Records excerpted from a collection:
____________________

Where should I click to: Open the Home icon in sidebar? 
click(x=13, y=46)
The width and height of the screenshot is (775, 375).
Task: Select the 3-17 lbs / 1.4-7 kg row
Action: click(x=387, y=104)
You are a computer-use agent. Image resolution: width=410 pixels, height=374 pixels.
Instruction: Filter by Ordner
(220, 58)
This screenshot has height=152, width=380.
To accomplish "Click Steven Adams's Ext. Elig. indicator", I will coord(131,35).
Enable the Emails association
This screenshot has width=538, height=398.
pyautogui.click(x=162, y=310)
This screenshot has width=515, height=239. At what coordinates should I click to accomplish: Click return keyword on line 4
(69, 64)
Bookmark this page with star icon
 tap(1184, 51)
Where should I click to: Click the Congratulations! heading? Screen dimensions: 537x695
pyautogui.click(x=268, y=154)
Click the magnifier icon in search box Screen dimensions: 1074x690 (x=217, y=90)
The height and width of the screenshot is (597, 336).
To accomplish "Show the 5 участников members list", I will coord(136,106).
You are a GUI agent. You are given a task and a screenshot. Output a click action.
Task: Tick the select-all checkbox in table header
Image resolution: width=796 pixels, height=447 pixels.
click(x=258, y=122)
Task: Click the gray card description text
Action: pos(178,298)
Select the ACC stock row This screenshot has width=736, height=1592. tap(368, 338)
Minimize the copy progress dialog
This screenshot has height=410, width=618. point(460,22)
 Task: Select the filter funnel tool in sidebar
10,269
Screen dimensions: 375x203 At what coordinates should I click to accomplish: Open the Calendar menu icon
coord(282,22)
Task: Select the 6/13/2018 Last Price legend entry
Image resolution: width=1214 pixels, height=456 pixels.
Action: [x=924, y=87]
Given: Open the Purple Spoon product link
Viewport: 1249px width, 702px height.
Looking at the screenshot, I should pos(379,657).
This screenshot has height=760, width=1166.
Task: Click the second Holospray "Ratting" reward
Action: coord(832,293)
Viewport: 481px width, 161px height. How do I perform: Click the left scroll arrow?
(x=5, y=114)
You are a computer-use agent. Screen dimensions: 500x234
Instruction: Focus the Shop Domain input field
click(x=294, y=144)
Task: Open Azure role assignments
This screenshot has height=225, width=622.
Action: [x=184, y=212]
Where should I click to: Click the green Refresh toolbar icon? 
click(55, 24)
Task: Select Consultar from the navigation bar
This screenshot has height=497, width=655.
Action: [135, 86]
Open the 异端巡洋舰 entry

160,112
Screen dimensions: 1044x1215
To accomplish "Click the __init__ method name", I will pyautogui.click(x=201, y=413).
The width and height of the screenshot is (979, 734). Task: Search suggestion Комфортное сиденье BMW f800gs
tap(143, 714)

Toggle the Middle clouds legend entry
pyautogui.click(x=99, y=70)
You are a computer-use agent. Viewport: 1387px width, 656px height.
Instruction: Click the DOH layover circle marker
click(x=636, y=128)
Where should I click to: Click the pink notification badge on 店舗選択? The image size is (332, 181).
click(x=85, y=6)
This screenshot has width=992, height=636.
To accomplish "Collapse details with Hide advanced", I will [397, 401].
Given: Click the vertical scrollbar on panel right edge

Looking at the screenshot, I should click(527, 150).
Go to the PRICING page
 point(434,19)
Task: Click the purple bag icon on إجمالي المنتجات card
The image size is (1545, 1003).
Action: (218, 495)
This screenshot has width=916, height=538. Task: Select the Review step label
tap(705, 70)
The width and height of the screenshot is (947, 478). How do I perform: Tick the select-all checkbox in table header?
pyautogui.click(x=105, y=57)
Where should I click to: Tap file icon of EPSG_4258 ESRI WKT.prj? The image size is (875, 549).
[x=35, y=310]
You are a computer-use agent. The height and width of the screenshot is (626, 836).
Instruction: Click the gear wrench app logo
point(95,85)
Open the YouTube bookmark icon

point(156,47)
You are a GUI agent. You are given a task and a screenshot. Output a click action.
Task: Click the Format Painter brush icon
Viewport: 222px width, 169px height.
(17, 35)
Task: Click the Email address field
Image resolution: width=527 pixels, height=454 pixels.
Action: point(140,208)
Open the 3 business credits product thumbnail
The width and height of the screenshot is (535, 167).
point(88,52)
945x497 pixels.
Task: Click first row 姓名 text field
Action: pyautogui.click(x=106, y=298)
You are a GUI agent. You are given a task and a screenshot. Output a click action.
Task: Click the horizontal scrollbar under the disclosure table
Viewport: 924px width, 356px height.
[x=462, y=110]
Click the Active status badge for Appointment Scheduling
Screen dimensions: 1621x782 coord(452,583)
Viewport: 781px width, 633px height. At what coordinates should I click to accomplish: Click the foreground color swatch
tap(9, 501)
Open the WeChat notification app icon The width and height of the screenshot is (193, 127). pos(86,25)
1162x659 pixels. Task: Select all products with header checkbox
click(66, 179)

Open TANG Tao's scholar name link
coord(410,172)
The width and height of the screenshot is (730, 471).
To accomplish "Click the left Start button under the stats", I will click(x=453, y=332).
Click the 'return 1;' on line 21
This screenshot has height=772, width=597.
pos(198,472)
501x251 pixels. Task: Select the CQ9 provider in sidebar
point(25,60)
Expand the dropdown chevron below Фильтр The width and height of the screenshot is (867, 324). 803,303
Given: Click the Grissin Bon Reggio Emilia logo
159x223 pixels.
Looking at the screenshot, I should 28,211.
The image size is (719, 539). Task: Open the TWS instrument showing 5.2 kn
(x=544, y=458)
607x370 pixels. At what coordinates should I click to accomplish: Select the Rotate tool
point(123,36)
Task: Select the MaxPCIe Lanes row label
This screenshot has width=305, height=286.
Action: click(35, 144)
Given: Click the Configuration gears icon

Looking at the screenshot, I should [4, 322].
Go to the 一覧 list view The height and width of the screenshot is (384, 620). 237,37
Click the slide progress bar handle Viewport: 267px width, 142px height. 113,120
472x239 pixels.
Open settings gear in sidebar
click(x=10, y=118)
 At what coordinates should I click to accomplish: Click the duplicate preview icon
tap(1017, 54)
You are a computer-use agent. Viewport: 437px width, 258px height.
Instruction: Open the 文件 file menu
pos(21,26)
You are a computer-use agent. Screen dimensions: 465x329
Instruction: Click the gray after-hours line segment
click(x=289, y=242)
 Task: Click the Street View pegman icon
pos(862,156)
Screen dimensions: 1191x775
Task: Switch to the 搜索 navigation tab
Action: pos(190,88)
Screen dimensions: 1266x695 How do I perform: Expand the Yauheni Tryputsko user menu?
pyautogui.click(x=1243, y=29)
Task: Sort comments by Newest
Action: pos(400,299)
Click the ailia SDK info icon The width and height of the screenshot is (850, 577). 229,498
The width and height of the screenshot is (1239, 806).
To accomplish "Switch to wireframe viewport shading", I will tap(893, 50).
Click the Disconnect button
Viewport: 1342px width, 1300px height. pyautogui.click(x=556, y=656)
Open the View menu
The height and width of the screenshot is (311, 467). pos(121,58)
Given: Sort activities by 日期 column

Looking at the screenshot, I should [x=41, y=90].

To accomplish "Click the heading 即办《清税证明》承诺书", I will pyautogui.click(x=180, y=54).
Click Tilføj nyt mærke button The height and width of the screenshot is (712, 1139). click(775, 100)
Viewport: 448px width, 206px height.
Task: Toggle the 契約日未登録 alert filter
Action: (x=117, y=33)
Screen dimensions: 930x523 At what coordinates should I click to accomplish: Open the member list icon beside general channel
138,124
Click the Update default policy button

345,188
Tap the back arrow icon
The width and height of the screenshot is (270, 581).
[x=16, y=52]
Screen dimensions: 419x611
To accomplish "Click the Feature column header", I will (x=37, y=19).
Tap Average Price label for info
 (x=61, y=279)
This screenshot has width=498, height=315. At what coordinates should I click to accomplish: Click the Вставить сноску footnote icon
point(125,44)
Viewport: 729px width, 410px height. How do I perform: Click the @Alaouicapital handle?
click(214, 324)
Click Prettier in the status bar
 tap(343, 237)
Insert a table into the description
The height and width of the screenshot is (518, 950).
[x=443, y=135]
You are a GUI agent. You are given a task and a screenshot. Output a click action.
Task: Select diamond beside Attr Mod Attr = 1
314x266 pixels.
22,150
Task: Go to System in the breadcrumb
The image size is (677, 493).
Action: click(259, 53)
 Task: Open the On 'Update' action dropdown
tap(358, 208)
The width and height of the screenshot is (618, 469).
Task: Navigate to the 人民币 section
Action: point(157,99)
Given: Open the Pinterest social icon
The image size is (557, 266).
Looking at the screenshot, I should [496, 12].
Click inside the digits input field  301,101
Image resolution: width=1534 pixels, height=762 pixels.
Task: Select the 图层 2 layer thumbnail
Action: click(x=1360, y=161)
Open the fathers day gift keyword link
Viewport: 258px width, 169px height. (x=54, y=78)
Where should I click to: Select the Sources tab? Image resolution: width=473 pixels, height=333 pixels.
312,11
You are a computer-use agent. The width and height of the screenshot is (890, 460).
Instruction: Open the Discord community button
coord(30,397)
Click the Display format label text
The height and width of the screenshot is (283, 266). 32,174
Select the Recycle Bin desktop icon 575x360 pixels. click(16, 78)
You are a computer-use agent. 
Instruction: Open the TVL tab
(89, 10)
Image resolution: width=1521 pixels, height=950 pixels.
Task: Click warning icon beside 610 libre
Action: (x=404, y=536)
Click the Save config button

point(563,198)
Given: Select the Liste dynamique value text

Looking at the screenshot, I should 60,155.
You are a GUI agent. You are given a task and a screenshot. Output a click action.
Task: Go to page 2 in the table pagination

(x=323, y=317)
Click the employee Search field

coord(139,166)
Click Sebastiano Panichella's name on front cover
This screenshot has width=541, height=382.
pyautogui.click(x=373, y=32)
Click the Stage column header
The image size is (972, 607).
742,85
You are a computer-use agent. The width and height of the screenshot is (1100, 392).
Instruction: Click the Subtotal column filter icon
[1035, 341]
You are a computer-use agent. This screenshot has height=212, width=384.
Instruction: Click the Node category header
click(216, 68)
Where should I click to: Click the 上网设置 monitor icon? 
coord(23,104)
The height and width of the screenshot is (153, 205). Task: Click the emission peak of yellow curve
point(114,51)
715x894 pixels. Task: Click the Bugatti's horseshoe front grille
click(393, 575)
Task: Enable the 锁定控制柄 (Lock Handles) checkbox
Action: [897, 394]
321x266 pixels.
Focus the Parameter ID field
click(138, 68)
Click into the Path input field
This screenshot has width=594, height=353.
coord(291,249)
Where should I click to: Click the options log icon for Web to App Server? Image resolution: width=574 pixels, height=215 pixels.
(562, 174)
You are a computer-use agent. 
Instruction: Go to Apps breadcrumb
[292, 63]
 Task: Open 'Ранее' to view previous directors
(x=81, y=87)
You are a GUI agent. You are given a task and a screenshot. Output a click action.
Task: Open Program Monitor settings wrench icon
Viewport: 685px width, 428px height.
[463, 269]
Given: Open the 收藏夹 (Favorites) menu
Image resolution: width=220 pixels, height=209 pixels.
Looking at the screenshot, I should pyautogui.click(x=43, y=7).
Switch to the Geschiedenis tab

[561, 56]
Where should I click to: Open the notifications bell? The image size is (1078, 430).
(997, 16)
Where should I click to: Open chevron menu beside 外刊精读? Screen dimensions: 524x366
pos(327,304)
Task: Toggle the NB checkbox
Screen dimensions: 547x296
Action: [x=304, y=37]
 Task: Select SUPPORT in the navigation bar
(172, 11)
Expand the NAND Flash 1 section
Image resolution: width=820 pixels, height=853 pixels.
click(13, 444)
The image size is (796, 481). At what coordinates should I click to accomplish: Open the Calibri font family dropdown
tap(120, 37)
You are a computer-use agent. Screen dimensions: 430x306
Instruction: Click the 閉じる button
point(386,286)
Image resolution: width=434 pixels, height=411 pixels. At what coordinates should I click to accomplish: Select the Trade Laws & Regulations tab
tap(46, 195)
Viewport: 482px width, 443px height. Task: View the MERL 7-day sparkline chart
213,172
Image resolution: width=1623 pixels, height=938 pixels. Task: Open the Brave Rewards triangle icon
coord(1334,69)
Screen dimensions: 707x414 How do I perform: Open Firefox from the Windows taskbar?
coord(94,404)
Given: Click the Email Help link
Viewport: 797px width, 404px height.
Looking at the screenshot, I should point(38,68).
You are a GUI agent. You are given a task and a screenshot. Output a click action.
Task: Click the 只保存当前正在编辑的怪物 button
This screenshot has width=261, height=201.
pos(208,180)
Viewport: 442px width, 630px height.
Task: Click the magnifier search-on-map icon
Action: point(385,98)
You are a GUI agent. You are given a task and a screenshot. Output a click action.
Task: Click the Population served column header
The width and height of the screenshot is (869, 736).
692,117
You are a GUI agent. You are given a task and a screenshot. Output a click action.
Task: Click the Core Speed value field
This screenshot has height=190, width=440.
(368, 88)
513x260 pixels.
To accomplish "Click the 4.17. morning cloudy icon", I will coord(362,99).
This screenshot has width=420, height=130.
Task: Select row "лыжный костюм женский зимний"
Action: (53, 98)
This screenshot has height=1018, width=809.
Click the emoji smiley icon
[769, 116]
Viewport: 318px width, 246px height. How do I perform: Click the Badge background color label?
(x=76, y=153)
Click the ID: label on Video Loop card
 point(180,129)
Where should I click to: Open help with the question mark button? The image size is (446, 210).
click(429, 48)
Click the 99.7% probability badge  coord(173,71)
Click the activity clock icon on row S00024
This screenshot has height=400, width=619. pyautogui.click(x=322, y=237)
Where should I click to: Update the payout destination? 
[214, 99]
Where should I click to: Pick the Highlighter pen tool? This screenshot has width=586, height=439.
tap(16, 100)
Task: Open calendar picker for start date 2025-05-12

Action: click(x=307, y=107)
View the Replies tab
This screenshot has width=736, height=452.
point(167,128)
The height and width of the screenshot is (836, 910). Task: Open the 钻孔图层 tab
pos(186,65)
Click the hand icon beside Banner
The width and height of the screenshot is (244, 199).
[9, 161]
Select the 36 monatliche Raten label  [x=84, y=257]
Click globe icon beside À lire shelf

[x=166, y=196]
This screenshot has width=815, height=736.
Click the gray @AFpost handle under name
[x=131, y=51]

____________________

*Work instruction:*
Exactly the lines above from the one with "The width and height of the screenshot is (730, 471)." to the one with "Given: Click the Grissin", both included, are to be quoted; leave the rest out.

*Task response:*
The width and height of the screenshot is (730, 471).
To accomplish "Click the left Start button under the stats", I will click(x=453, y=332).
Click the 'return 1;' on line 21
This screenshot has height=772, width=597.
pos(198,472)
501x251 pixels. Task: Select the CQ9 provider in sidebar
point(25,60)
Expand the dropdown chevron below Фильтр The width and height of the screenshot is (867, 324). 803,303
Given: Click the Grissin Bon Reggio Emilia logo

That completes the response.